Rewrite all of the items below, switching "Locate each element" to "Find each element" and leaving everything else unchanged.

### MATERIAL FOR THIS EXERCISE ###

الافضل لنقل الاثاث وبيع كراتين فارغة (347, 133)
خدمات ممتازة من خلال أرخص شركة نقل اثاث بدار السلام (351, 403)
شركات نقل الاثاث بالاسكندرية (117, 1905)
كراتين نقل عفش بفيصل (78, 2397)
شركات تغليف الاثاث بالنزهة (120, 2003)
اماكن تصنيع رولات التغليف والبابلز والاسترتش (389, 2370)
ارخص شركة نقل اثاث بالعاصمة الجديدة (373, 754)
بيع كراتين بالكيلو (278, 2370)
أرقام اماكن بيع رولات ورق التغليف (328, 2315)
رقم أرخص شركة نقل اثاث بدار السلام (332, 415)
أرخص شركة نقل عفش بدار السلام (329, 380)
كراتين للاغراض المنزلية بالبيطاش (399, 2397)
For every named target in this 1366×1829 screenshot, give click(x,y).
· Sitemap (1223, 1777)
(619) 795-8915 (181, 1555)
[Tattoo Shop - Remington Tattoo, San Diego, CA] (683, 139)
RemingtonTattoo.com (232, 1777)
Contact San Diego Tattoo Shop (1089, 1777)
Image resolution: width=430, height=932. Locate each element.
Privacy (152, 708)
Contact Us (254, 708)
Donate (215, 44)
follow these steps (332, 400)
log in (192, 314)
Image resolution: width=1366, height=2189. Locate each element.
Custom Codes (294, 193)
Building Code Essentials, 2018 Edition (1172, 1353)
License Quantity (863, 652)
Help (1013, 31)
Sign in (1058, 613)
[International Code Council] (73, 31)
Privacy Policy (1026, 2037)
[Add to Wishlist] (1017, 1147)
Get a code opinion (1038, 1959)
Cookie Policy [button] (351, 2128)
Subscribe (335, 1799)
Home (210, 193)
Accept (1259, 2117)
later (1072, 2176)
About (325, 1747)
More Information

###

EXERCISE RESULT
الافضل لنقل الاثاث وبيع كراتين فارغة (347, 133)
خدمات ممتازة من خلال أرخص شركة نقل اثاث بدار السلام (351, 403)
شركات نقل الاثاث بالاسكندرية (117, 1905)
كراتين نقل عفش بفيصل (78, 2397)
شركات تغليف الاثاث بالنزهة (120, 2003)
اماكن تصنيع رولات التغليف والبابلز والاسترتش (389, 2370)
ارخص شركة نقل اثاث بالعاصمة الجديدة (373, 754)
بيع كراتين بالكيلو (278, 2370)
أرقام اماكن بيع رولات ورق التغليف (328, 2315)
رقم أرخص شركة نقل اثاث بدار السلام (332, 415)
أرخص شركة نقل عفش بدار السلام (329, 380)
كراتين للاغراض المنزلية بالبيطاش (399, 2397)
For every named target in this 1366×1829 screenshot, give click(x,y).
· Sitemap (1223, 1777)
(619) 795-8915 (181, 1555)
[Tattoo Shop - Remington Tattoo, San Diego, CA] (683, 139)
RemingtonTattoo.com (232, 1777)
Contact San Diego Tattoo Shop (1089, 1777)
Image resolution: width=430, height=932. Find each element.
Privacy (152, 708)
Contact Us (254, 708)
Donate (215, 44)
follow these steps (332, 400)
log in (192, 314)
Image resolution: width=1366, height=2189. Find each element.
Custom Codes (294, 193)
Building Code Essentials, 2018 Edition (1172, 1353)
License Quantity (863, 652)
Help (1013, 31)
Sign in (1058, 613)
[International Code Council] (73, 31)
Privacy Policy (1026, 2037)
[Add to Wishlist] (1017, 1147)
Get a code opinion (1038, 1959)
Cookie Policy [button] (351, 2128)
Subscribe (335, 1799)
Home (210, 193)
Accept (1259, 2117)
later (1072, 2176)
About (325, 1747)
More Information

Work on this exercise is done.